Gleason was legendary amongst musicians for throwing parties,paying well and his "train trips" were often recalled.He loved to hire a train car and party across the country with the music going full blast at his whim and offending a never ending stock of top shelf liquor.
This particular scenario was recreated in the 1986 Gary Marshall film "Nothing in common" with a young Tom Hanks,playing his son.It was the "great one's" last film suffering with two kinds of cancer and a bad ticker.A testament to a life led larger than life itself.

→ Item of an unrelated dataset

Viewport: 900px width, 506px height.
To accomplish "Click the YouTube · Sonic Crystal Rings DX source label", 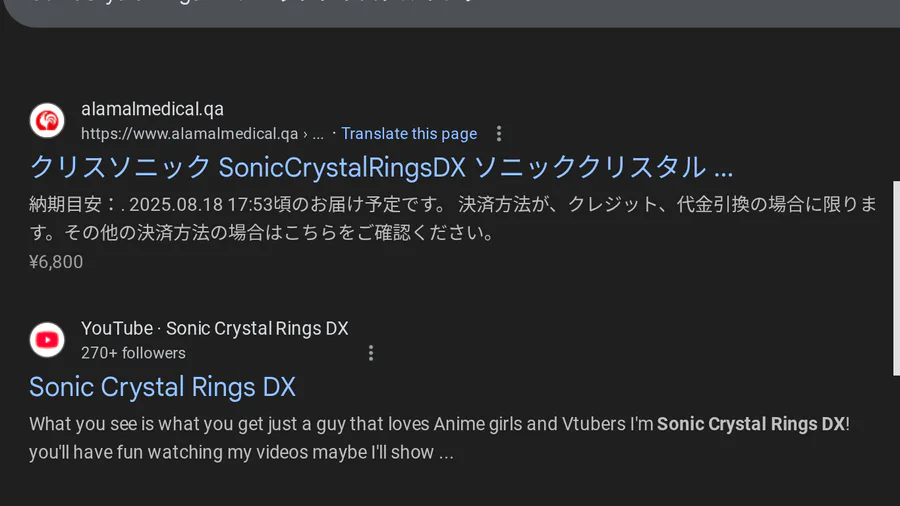I will coord(214,329).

Truth be told it was Bobby Hackett that did most of the arrangements as the years went on. Bobby knew what Gleason Liked and Gleason had the final say and if it was to be pressed. Rumour has it when Gleason came up with the idea he asked for 50,000 from Capitol Records for the first record and well he made them millions. I have almost all of Gleasons records,My Mom just loves the sound of the horn and strings in his recordings. Last month I found a copy of Lonesome Echo in mint shape on Vinyl featuring the cover Salvador Dali created for the album. A week later I found a 7 inch EP of the same record and cover in mint shape to add to my collection.
Bobby Hackett was a hard bopper before working for Gleason,his music can be found in a very good Mosiac box set.